* 抜粋 *
+++

INTERPRETATION

リレー通訳について

上谷覚志

やりなおし!英語道場

いよいよ12月後半にさしかかり、通訳の繁忙期も終わり、多くの通訳の方もほっとされているのではないでしょうか?

先日、数日にまたがる農業関連のシンポジウムの通訳を行いました。通常は英語と日本語がメイン言語になるのですが、今回はあるヨーロッパ言語と日本語がメインで英語はサブのような形でヨーロッパ言語→日本語→英語というリレー形式での同通の形で行われました。日本語でのプレゼンの場合は直接英語に訳していくので気にならなかったのですが、ヨーロッパ言語からのリレーでいろいろと考えさせられることがありました。

普段同時通訳をしていると聞こえてくる言葉を訳出するに注力し、聞き手が理解する上でどういう負担がかかっているか、まで考える余裕がないことが多いのですが、今回他言語から日本語へ訳されたものをリレーで英語に訳していくというプロセスの中で、通訳を聞き理解する人の負担について改めて考えさせられました。

普段、何かを理解するために通訳を聞く機会がなかったのでヨーロッパ言語の通訳者から送られてくる日本語のアウトプットは新鮮でした。今回の通訳の方は、ほとんどがヨーロッパ言語が母国語で、日本語が第二外国語(みなほぼ完璧なバイリンガルでしたが)でした。しかし内容的にかなりテクニカルなものもあり、言葉に詰まり、あーという溜めの言葉が出てくる時や、情報を待ちに待ってやっと捉えられ、一気に訳出する時の気持ちも横で聞いていてよくわかりました。

+++

* 提示資料 *
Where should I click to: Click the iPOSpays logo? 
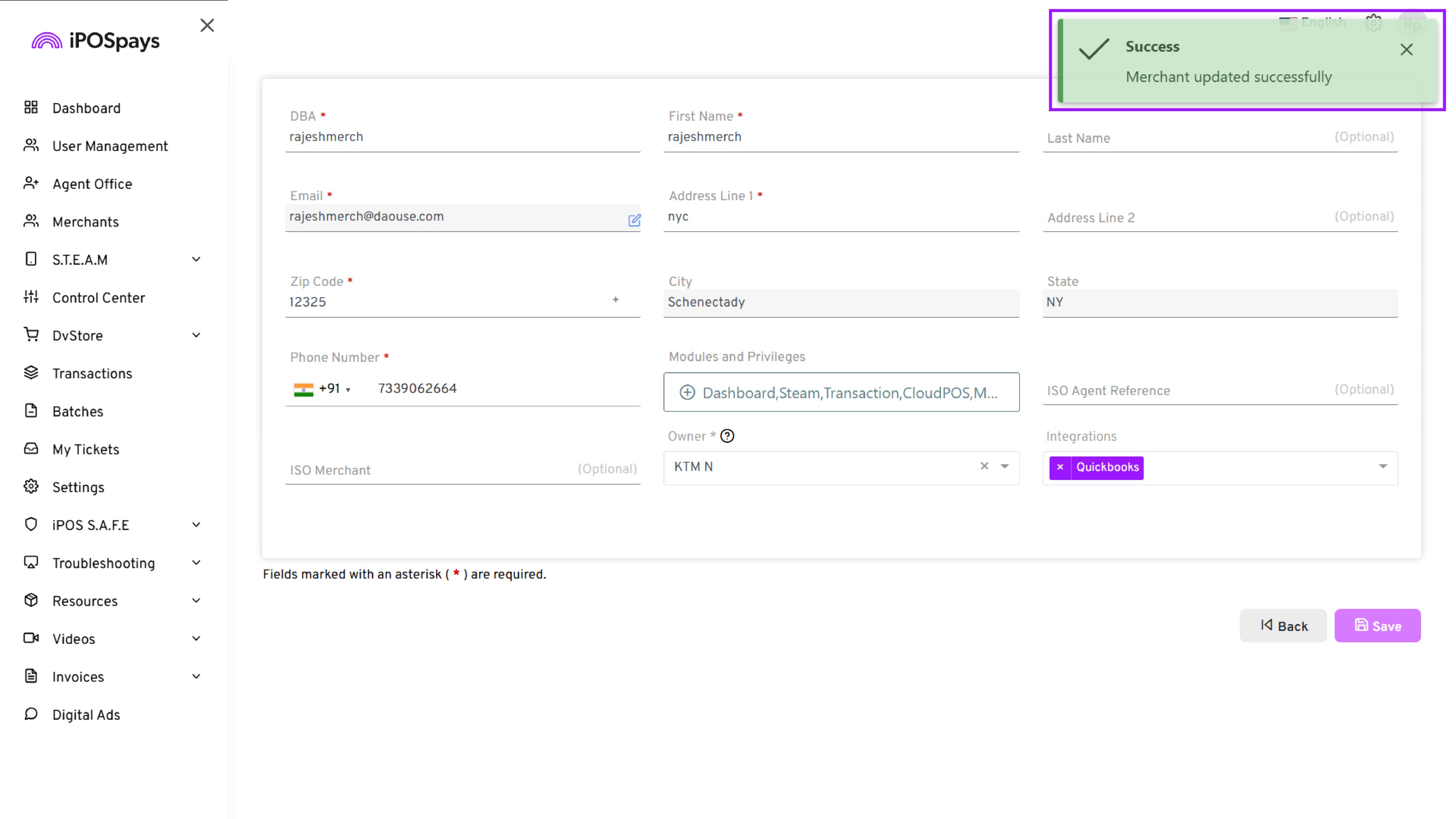pos(96,41)
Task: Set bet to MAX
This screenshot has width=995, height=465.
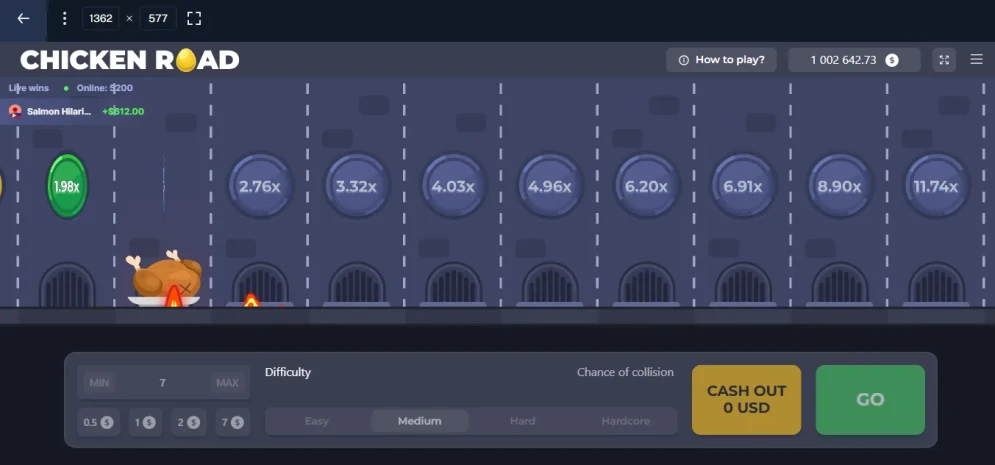Action: [x=227, y=383]
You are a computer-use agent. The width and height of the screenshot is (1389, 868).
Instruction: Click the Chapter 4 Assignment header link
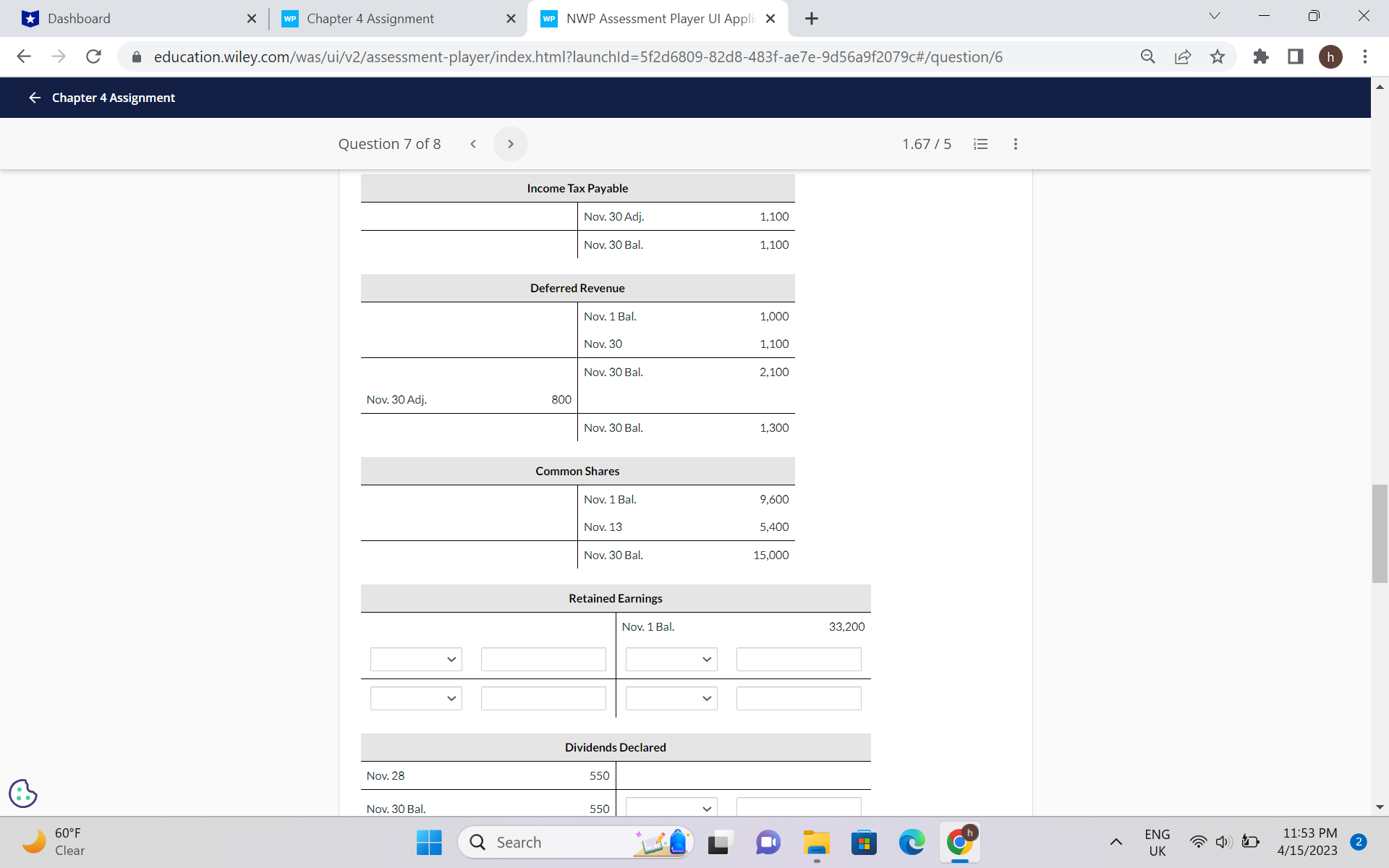click(114, 98)
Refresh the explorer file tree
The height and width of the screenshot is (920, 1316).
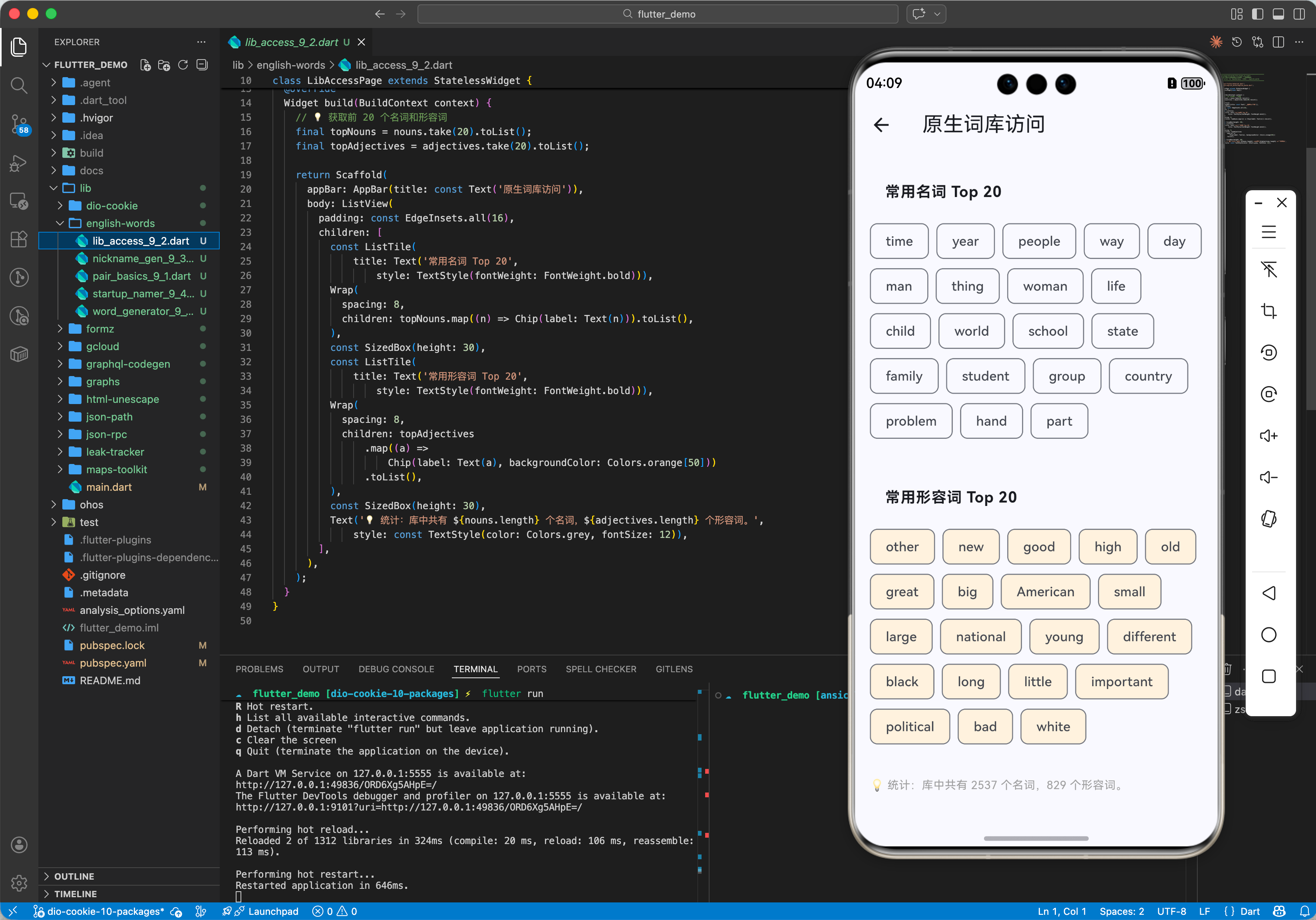coord(183,65)
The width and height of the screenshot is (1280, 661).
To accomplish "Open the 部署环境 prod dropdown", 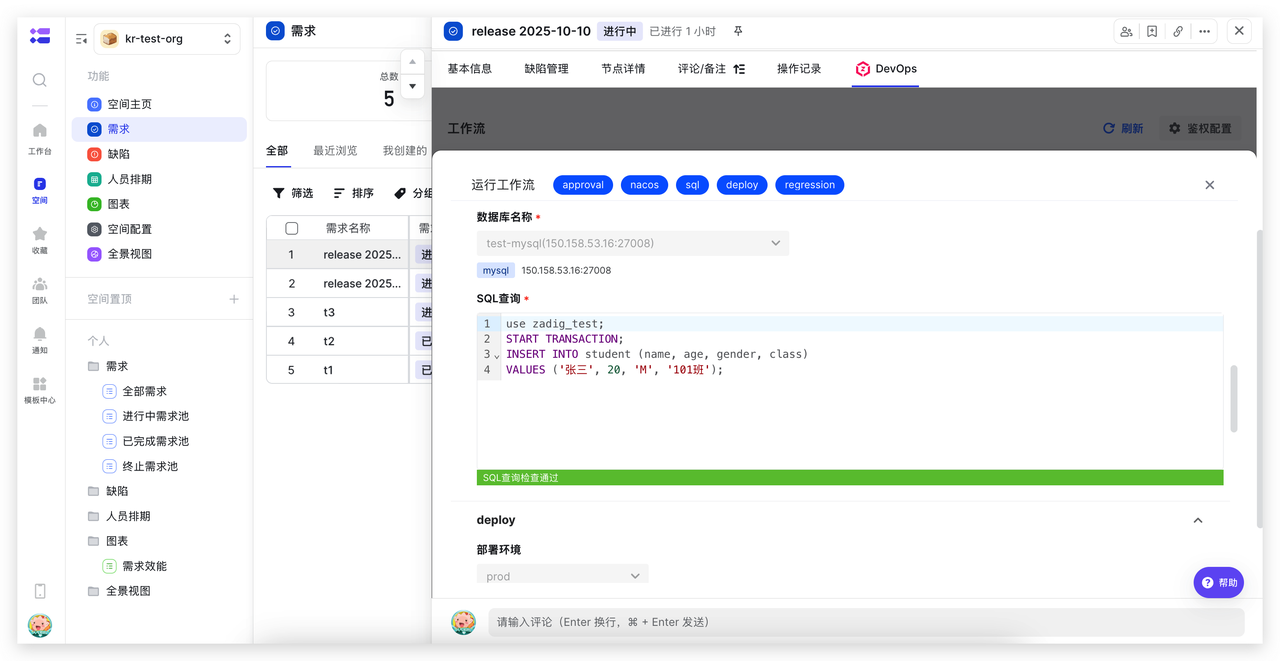I will tap(562, 575).

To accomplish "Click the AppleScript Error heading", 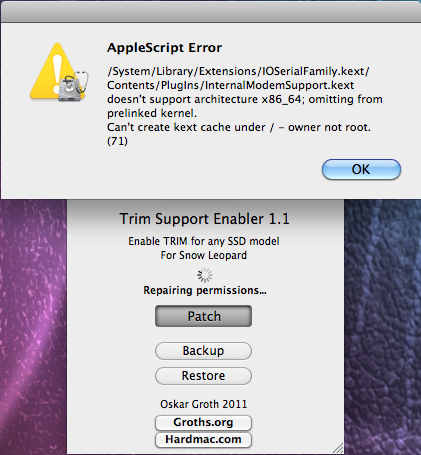I will click(x=164, y=48).
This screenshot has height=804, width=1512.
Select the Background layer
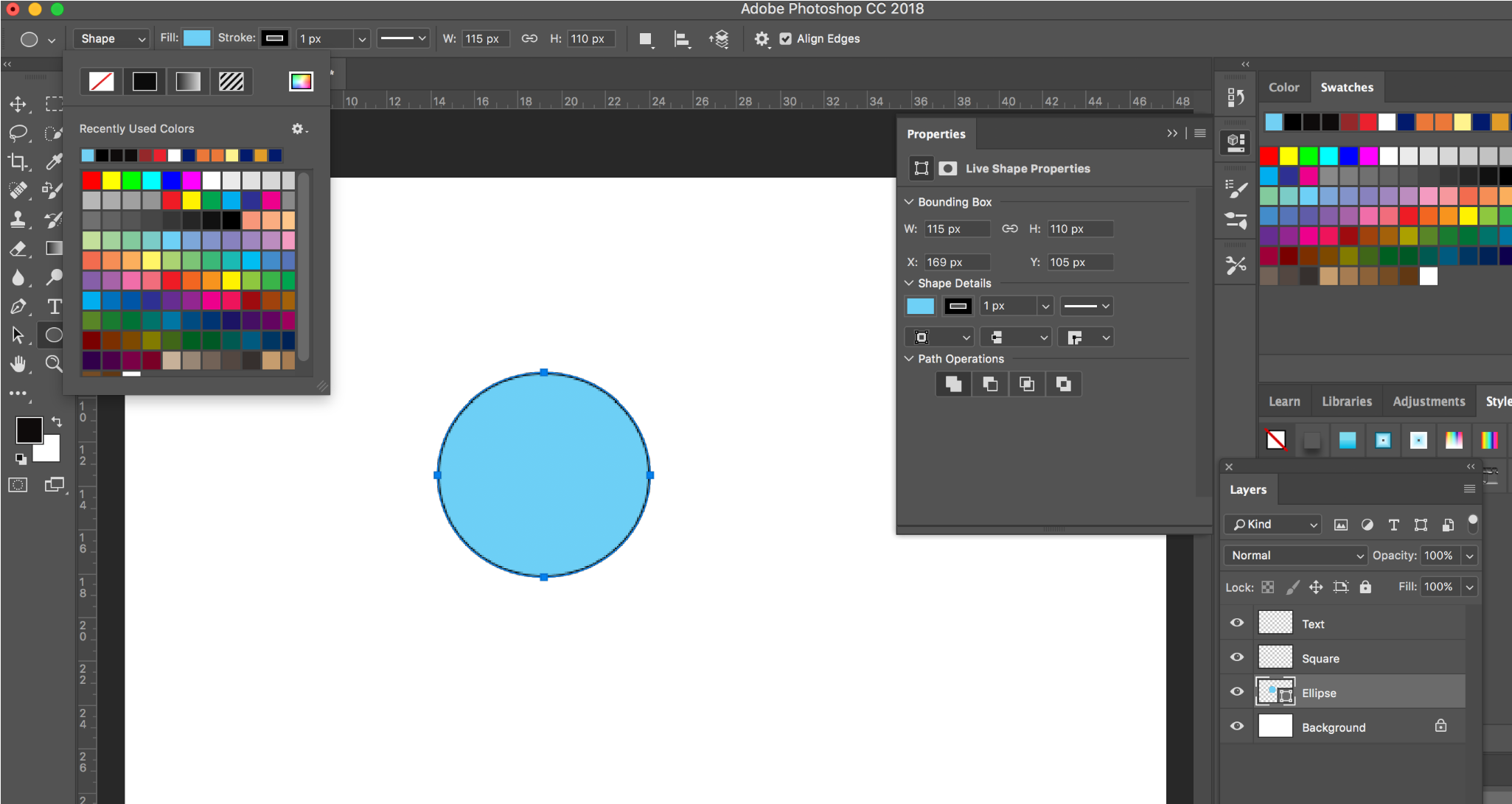coord(1333,727)
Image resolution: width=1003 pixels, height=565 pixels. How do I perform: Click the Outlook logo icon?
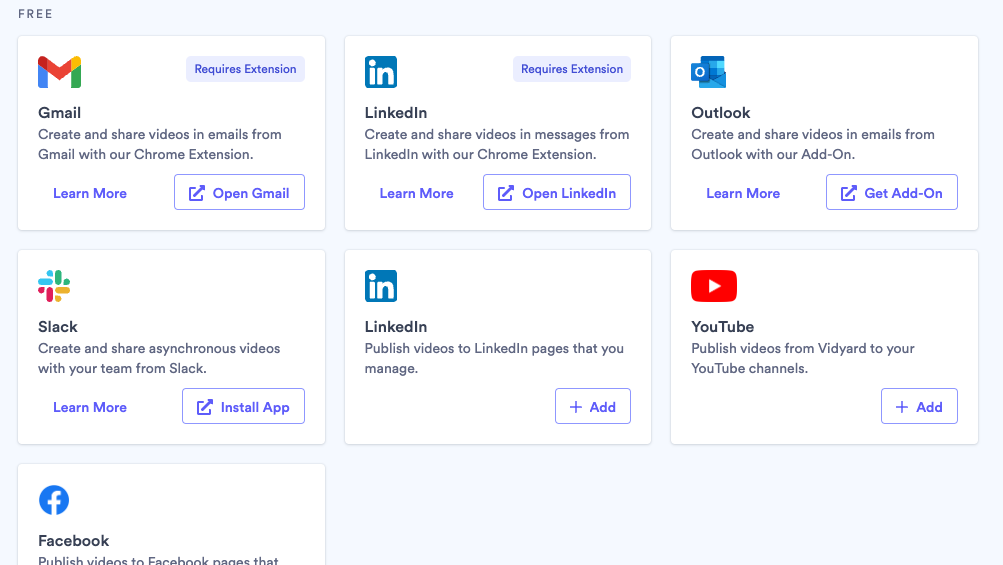pyautogui.click(x=708, y=72)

+++

* 課題 *
(1) リレー通訳の文章の「先日、数日にまたがる農業関連」から「聞いていてよくわかりました。」までを、一字一句違えずに打ち直してください。
(2) リレー通訳の文章で、シンポジウムの同時通訳はどの言語の順でリレーされましたか?

* 課題の解答 *
(1)
先日、数日にまたがる農業関連のシンポジウムの通訳を行いました。通常は英語と日本語がメイン言語になるのですが、今回はあるヨーロッパ言語と日本語がメインで英語はサブのような形でヨーロッパ言語→日本語→英語というリレー形式での同通の形で行われました。日本語でのプレゼンの場合は直接英語に訳していくので気にならなかったのですが、ヨーロッパ言語からのリレーでいろいろと考えさせられることがありました。

普段同時通訳をしていると聞こえてくる言葉を訳出するに注力し、聞き手が理解する上でどういう負担がかかっているか、まで考える余裕がないことが多いのですが、今回他言語から日本語へ訳されたものをリレーで英語に訳していくというプロセスの中で、通訳を聞き理解する人の負担について改めて考えさせられました。

普段、何かを理解するために通訳を聞く機会がなかったのでヨーロッパ言語の通訳者から送られてくる日本語のアウトプットは新鮮でした。今回の通訳の方は、ほとんどがヨーロッパ言語が母国語で、日本語が第二外国語(みなほぼ完璧なバイリンガルでしたが)でした。しかし内容的にかなりテクニカルなものもあり、言葉に詰まり、あーという溜めの言葉が出てくる時や、情報を待ちに待ってやっと捉えられ、一気に訳出する時の気持ちも横で聞いていてよくわかりました。

(2) ヨーロッパ言語→日本語→英語の順です。